— Begin Exercise material —
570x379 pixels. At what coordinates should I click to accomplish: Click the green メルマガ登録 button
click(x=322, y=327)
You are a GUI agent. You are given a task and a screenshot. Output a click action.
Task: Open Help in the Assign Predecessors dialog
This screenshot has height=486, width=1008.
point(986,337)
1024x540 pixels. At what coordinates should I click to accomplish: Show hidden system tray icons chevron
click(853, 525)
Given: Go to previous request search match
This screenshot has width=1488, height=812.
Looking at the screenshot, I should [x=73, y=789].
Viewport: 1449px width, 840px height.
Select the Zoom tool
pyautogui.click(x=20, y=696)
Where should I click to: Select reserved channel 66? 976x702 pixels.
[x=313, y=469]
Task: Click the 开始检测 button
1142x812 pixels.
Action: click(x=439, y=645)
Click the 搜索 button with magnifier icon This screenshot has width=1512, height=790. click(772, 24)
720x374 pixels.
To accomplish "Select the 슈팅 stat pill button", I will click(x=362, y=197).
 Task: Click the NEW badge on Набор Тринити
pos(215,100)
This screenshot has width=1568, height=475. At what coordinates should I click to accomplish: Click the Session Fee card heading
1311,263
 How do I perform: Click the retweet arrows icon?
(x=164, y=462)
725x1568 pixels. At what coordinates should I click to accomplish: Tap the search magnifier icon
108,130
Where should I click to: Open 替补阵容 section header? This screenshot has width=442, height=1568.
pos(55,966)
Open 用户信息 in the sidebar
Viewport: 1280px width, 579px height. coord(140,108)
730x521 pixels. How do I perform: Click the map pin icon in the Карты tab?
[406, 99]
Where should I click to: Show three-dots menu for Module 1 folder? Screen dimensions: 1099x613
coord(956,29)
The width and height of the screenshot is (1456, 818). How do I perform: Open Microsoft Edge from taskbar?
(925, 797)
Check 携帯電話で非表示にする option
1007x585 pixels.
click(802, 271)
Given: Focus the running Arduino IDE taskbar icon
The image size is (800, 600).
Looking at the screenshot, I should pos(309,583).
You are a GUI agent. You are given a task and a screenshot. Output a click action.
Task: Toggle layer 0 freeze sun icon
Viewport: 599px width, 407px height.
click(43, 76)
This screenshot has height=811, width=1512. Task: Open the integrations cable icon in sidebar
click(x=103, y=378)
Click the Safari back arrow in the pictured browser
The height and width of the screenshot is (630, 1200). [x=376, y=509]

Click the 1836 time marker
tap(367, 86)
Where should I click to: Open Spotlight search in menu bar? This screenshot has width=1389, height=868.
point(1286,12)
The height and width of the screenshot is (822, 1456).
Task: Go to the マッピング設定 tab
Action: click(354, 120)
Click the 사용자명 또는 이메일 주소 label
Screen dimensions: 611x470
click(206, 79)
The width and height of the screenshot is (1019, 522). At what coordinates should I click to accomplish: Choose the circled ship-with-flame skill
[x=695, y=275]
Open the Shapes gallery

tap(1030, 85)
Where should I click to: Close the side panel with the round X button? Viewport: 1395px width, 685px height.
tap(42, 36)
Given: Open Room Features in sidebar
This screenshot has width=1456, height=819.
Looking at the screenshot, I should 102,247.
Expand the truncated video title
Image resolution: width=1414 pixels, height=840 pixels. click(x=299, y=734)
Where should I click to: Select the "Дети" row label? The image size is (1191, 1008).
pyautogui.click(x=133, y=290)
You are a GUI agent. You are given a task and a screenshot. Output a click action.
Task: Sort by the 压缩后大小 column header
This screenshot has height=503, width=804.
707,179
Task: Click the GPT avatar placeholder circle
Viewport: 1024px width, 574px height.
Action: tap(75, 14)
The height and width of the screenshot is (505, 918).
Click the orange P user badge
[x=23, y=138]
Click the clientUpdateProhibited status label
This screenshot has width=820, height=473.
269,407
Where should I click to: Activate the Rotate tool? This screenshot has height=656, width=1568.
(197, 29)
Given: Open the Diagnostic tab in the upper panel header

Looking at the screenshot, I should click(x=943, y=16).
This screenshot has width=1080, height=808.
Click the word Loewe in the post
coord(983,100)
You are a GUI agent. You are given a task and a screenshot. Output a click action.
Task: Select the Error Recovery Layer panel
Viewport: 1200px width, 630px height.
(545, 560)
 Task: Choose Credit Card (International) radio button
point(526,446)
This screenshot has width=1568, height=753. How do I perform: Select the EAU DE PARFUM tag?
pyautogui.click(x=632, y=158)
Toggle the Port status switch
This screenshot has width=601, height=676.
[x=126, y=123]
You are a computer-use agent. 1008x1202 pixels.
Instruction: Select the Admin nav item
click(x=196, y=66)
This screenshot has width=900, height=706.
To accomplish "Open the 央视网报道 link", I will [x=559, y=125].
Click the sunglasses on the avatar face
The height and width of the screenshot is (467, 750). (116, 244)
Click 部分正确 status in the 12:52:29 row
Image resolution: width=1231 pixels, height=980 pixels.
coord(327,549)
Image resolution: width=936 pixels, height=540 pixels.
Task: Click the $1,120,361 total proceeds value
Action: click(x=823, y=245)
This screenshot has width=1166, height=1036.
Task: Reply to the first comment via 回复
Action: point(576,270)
— End Exercise material —
- _What the task requires_
Write out the rows from the line with "Click the Safari" to the line with "tap(367, 86)" again, swapping "back arrow" for "forward arrow" and leaving everything else the same.

- _Full solution_
Click the Safari forward arrow in the pictured browser
The height and width of the screenshot is (630, 1200). [x=376, y=509]

Click the 1836 time marker
tap(367, 86)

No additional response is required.